Regardless of how much or little we know about 343i’s resource assignment though, we can’t do anything about it. All we can do is judge their work output and hope they adjust their business appropriately.

How much time did 343i spend on pre-production for Halo 4? It was in development for close to four years and look how it turned out…Same with 2, three laters Bungie actually screwed up half-way through development and practically remade the game from the ground up and ended up rushing it for it’s '04 release.

Halo is MS’ most important IP. They’ve likely had ‘durango’ dev kits since before other studios like the forza team or Crytek and they launch theirs last year. Halo 5 has likely been in development, or atleast the tinkering of the engine since mid 2011 to early 2012.

So no I’m not worried. Many great games have been development for only two years, thats actually the far more common time for many AAA series. 343i has stated that the game was set to be a trilogy.

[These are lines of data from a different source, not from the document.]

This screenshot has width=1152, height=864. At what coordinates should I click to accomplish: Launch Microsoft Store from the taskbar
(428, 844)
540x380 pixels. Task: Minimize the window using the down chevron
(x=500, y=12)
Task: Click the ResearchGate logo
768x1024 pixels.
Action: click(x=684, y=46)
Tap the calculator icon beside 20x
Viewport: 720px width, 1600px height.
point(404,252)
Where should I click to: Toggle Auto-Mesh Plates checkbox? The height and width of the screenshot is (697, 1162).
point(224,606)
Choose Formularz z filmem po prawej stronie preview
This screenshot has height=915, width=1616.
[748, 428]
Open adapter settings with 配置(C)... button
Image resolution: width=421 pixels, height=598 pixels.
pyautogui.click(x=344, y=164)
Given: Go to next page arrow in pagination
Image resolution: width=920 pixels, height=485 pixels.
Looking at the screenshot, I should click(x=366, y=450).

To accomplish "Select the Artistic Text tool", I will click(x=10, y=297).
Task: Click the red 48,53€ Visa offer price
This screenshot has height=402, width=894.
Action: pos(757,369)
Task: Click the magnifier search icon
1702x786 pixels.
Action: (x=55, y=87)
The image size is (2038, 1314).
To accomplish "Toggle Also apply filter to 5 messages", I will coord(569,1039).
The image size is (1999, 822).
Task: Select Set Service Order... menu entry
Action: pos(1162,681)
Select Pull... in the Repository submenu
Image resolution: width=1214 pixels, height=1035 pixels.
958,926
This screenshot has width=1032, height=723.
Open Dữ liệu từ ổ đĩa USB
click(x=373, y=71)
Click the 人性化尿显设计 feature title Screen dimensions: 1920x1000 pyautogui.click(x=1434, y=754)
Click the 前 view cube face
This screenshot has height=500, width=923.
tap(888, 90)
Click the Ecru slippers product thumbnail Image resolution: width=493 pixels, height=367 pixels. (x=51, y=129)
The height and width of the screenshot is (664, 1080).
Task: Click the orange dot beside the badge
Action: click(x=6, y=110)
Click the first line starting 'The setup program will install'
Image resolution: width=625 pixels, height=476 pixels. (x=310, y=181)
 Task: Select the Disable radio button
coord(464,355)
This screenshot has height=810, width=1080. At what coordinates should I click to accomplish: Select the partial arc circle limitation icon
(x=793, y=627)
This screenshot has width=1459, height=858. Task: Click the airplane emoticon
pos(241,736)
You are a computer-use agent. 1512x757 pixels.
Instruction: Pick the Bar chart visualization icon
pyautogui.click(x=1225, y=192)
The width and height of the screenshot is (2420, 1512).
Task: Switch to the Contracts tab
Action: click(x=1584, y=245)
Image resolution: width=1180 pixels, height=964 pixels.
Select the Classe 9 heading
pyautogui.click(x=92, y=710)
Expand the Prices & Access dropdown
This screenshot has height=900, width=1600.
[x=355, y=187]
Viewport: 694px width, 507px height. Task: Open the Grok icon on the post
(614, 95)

That tells me they had the plot, and ideas for the next game pretty much planned out for testing since 4’s release. As for the lack of info, dont take that as a negative for them being behind. It’s likely MS’s decision to save up their work for a big reveal at, say, their spring showcase or E3.

Dont worry about the dev time until you know for sure they’re squandering it or not. That’s all I can say.

> They have plenty of time considering their resources.

I think you misunderstand why Halo 4 had so many problems. The crater you see before you is exactly what happens when a company mismanages its development time.

I like to believe they are scrambling to win back the fans they alienated with Halo 4 but that is just wishful thinking on my part.

I imagine MS just wants more exclusive titles to make sell X1’s since they don’t have very many ‘pure’ X1 titles. Even things like TitanFall or Project Spark will be available on PC.

For better or worse they will be leaving Halo 4 behind fairly quickly. I figure they will either double down on the ‘new’ things in Halo 4 and let the old guard abandon(the multiplayer side) it completely, or they will try to win them back.

Who knows how it will turn out?

I agree, look at Assassin’s Creed 3 for example, that game had about one to two years of development time and when it came out, it was full of unnecessary bugs and the game overall felt like it hadn’t been polished nearly enough. I’m afraid the same thing might happen to Halo 5, it may not as Halo 4 also feels like one big beta and they will be able learn from its mistakes.

All the “worriers” are likely dissatisfied HALO 3 devotees. Honestly in my opinion Halo 4 had one of the best Halo campaigns ever, Spartan Ops was an OK b-side story, and Multiplayer was decent until I grew tired of the endless DMR onslaught. So let’s assume that most of Halo 4’s assets are going to be improved while being reused in Halo X1 and a lot of what is going on isn’t going to need a decade of development time.

> > They have plenty of time considering their resources.
>
> I think you misunderstand why Halo 4 had so many problems. The crater you see before you is exactly what happens when a company mismanages its development time.

For around half of Halo 4’s development 343i had few people. They were building their studio and their actual company at the same time. Only around 2 years or so into development did their team actually really start to increase, which also means they had a few cases of serious shifting around within the office.

Now, 343i is starting with a large team, starting with a vision, and have a major example of how they should/shouldn’t model that vision.

Halo 4 had a longer dev time, but if you actually look deep into it a lot of that early work was just a few ex-bungie people and core developers sketching out ideas.